Second wife – Souri Javadi, born 1 January 1940 Tehran, married Paul Stone in Beirut 1966, deceased 1972, car crash in Stelvio Pass, Italian Alps, body not found for two weeks in heavy snow.
‘My, isn’t he the unlucky one with wives?’ Herk remarked.
‘I’ll say,’ she said, ‘and both with no way of proving foul play, dammit.’ She stared at the paper. ‘I’ll set Matt off to see if he can dig up the first wife’s son, Louis Neroni. He’d have been eleven when she died. Might just be worth pursuing.’
‘D’you think?’ Herk looked askance. ‘I’ve known some very unlucky guys, people dropped dead all around them and it wasn’t because they tried.’
‘Believe me, just by looking you can tell there’s something dark at the heart of that Stone family. Senior may be the perfect English gentleman, but he has handed a toxic legacy down to his son. If one generation doesn’t live out the nastiness, the next one down gets a double dose.’
‘But the death of his wives, maybe his stepson, would have nothing to do with Harman since he hadn’t been born.’
She jerked her h
ead up, cricking her neck and swung round in her chair to glare at him. ‘You keep telling me to focus on Erica and I really cannot see Paul Stone getting involved in anything so crass as a hit and run.’ The African statuette on the desk wobbled as she banged one clenched fist up and down. He smiled calmly, infuriating her more.

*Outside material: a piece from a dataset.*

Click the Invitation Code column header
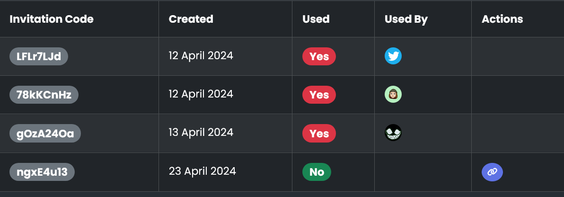Image resolution: width=564 pixels, height=197 pixels. (52, 19)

‘You’re in a muddle, careering from one theory to the opposite. Just try to stick with what we know. Is the astrology no help?’
‘You don’t believe it.’ She turned back to stare moodily out of the window and muttered: ‘Anyway, you really don’t want to know what the next ten days is like.’
‘Well, you obviously do and you’re not stupid so there must be something in it. What’s up with the next two weeks?’
His edgy question made her half-choke on a laugh and she said: ‘For us, probably just evilly bad-tempered. Out in the world there’ll be more accidents and disasters. With luck, we won’t be in the middle of them. No sense in both of us getting neurotic.’
Herk shook out another Camel from the packet with one hand, steadying a twitch in his knee with the other.
‘Sensible caution isn’t the same as imagining horrors that will never happen. Tell me more about how it works. Just a crash course. I pick up things quick and I’ll try to be open-minded,’ he grinned.
She gave him a weary look. Collapsing a decade of learning into a handful of soundbites wasn’t going to tell him much. Straightening her back, she plunged in. ‘Day-to-day predictions are based on how the planets aspect each other up in the heavens, plotted onto a two-dimensional plane. So, for instance, Uranus is square Pluto at the moment, square being a ninety-degree angle. That’s what has been causing all the global chaos in the past few years – rebellions and old structures collapsing. It was around before in the mid-1960s when Mao’s red revolution was raging, anti-Vietnam War and civil rights demos in the US and other stuff elsewhere. And before that the European year of revolutions in the nineteenth century.’